Hint: First, run the individual commands on one file--to be sure that they do what you want. Then write the script.
Also, this does not look right:
for .htaccess in /home/*
This will find every file in /home and assign it to the variable ".htaccess". Is ".htaccess" an extension? If so, you need something like:
for file in /home/*.htaccess
oh ok thx, no .htaccess is just a file that restricts access for apache users. SO i mean every .htaccess file in every folder in home?? so not sure what to change it too
#!/bin/bash
for $.htaccess in /home/*;
do
$owner=`ls -l home$i|cut -d " " -f3`
sed -i "s@Require valid-user @Require user $owner@g" $.htaccess
done
"name" is a variable to which you are assigning the result of <something>. Suppose I do "ls" to list the contents of a directory.
for name in ls
As I go thru this loop, the variable "name" is given the value of each entry in the "ls" listing.
So---I think you need:
for name in /home/*/.htaccess
Then use $name in the later statements, as required.

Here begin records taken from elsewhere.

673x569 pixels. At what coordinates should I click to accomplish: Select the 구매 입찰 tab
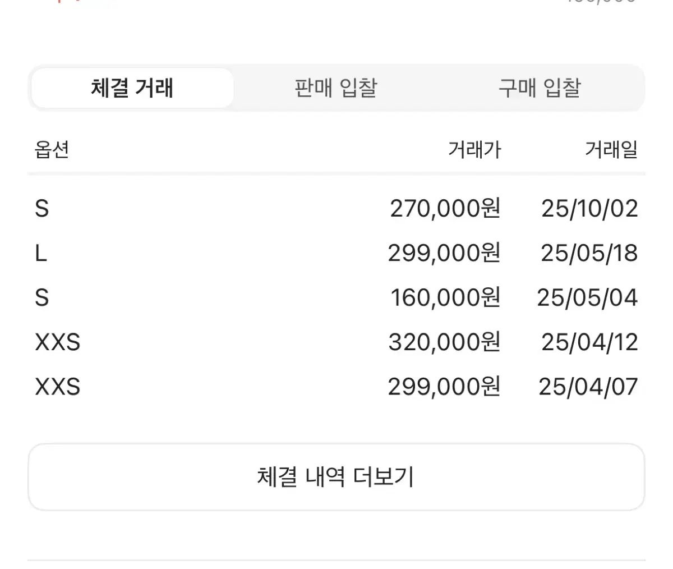539,88
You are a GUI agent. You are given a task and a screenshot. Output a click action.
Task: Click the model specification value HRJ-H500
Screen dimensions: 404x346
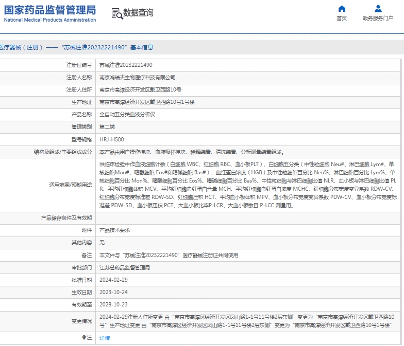112,139
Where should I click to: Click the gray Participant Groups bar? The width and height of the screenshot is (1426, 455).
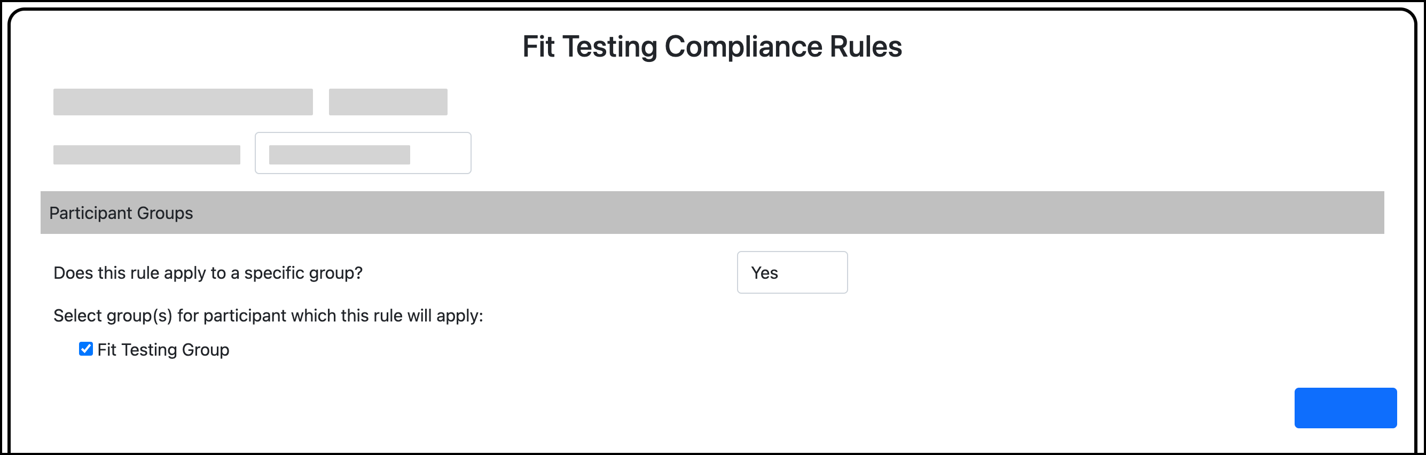point(712,212)
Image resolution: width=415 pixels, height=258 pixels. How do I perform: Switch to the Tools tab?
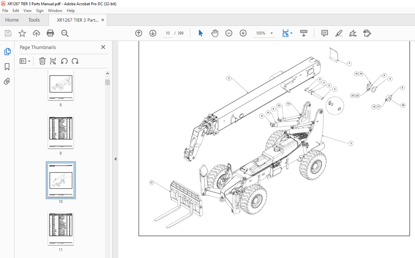(34, 20)
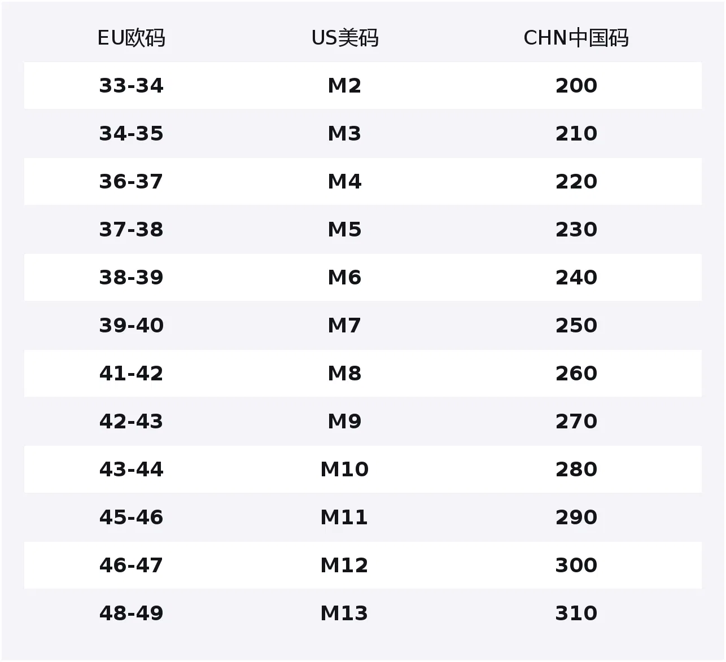Select the M7 US size cell
726x662 pixels.
[344, 326]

What texts are you using for scripting? I recommend starting with the Bash Guide for Beginners by Machtelt Garrels. It's free at http://tldp.org
yeah im using bash script at the moment. Thx for the info
I got some errors?
./sed.sh: line 1: me: command not found
./sed.sh: line 2: =: command not found
./sed.sh: line 3: syntax error near unexpected token `do'
./sed.sh: line 3: `do'
#!/bin/bash
for name in /home/*/.htaccess
$owner=`ls -l /home$i|cut -d " " -f5`
do
sed -i "s@Require valid-user @Require user $owner@g" $name
done
Last edited by zerocool22; 06-05-2008 at 02:22 AM.